What's even more interesting is that Nikon apparently refers to an article in Nikkei, mentioned here by Reuters, where the price point was revealed.
That is, "the company will price the mirrorless camera plus lens at 70,000 yen-100,000 yen ($900-$1,300), which is on a par with rivals' offerings".
So, what now? Nikon is going to price the camera at $500 or $1500 just to avoid being put in the quoted price bracket?
(PS. Thanks to Petapixel for pointing out the article.)
Posted by: erlik | Saturday, 10 September 2011 at 11:05 AM
Mike called www.bythom.com "The World's Best Nikon Site" which I take (very) slight exception to. But only in that calling it a Nikon site limits its appeal. Thom covers other brands (though to far lesser extent) and comes across as entirely objective in covering Nikon and is definitely not a 'fanboy' in the pejorative sense (which I don't think you were suggesting). Frankly, when I specifically want to know the straight dope on a Nikon product, Thom is the guy, just like Michael Reichman at www.luminous-landscape.com is the guy for Canon information. Both are expert on the respective platforms and provide good insight as to the actually usability of the respective makes.
Patrick
(singing to the choir again... good thing I love the sound of my own voice (g))
Posted by: Patrick Perez | Saturday, 10 September 2011 at 01:56 PM
Westerners want "trophy cameras". Who knew.
Posted by: Zach | Saturday, 10 September 2011 at 02:12 PM
I think it's inaccurate for people to say that companies like Nikon need to think harder about the US market as if it's somehow the most important one. The big market for luxury goods is now China.
Posted by: Kelvin | Saturday, 10 September 2011 at 06:39 PM
This is on the heels of this Bloomberg article as well,
http://www.bloomberg.com/news/2011-09-07/canon-clinging-to-mirrors-means-opportunity-for-sony-cameras.html
Stockholders are not going to like decreasing market share.
It is going to be interesting to see how things unfold.
Posted by: scotth | Saturday, 10 September 2011 at 08:33 PM
Personally, I don't see myself needing to upgrade for a few years - I just bought a second D700 (dealer demo, cheap, with full warranty) and can't think of anything that Nikon might add to a D800 that might make me want to swap bodies. There's a few things I'd like changed, but not enough to make me cough up the four-and-a-half large that Nikon Australia will ask for the D800.

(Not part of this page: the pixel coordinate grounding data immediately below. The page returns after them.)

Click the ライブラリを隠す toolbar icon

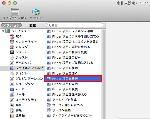tap(15, 12)
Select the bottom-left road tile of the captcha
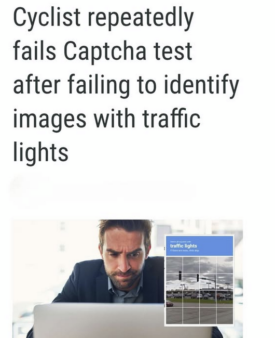This screenshot has height=338, width=275. pyautogui.click(x=174, y=315)
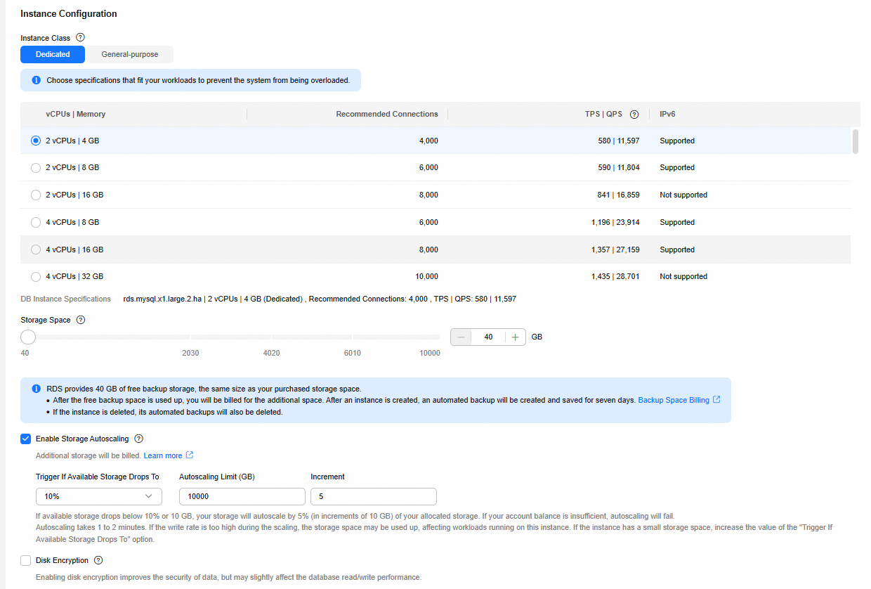Click minus button to decrease storage

[x=461, y=337]
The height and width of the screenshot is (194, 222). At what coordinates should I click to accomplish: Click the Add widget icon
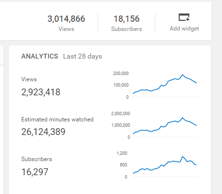(x=184, y=17)
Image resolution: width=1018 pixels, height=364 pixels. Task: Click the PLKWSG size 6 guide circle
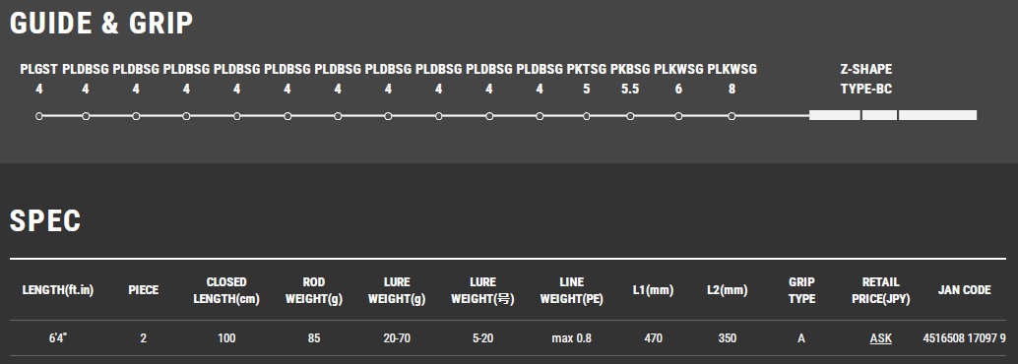pos(678,116)
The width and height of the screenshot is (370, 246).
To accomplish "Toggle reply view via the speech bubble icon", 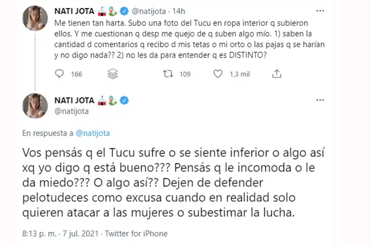I will click(60, 73).
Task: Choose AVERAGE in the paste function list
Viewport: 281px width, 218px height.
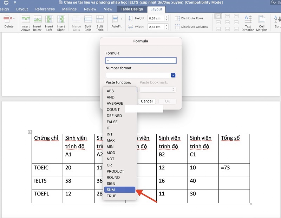Action: coord(115,103)
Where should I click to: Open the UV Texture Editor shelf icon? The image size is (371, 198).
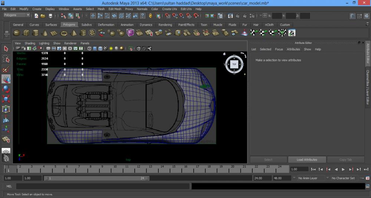click(x=292, y=33)
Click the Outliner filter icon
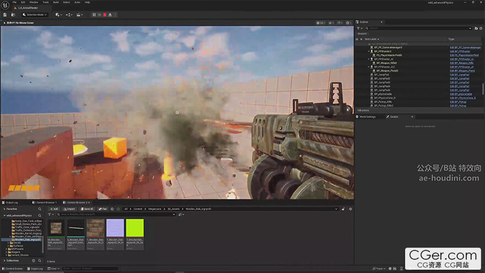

I MIGHT be swayed into getting a D400 (or whatever it's called) as an upgrade to my D200 if I ever need to shoot serious DX again, but I'm as happy as a pig in mud with what I have.
Which I guess, a lot of people who aren't digital gearheads are - the current outgoing crop of bodies from every company are awesomely good. Way better than most of the people using them are, or will ever be. That's sort of sad, in a way.
(I specified 'digital' gearheads, because underneath my photographer hat is a serious nutter for finely made, precision machinery - I like old cameras. Not that I own a lot of them, but I'd like to.)
Posted by: RobG | Saturday, 10 September 2011 at 10:06 PM
I wonder what a camera would look like these days if Apple designed it?
Posted by: Leigh Youdale | Sunday, 11 September 2011 at 02:59 AM
I suspect an Apple camera would look like an iPhone ...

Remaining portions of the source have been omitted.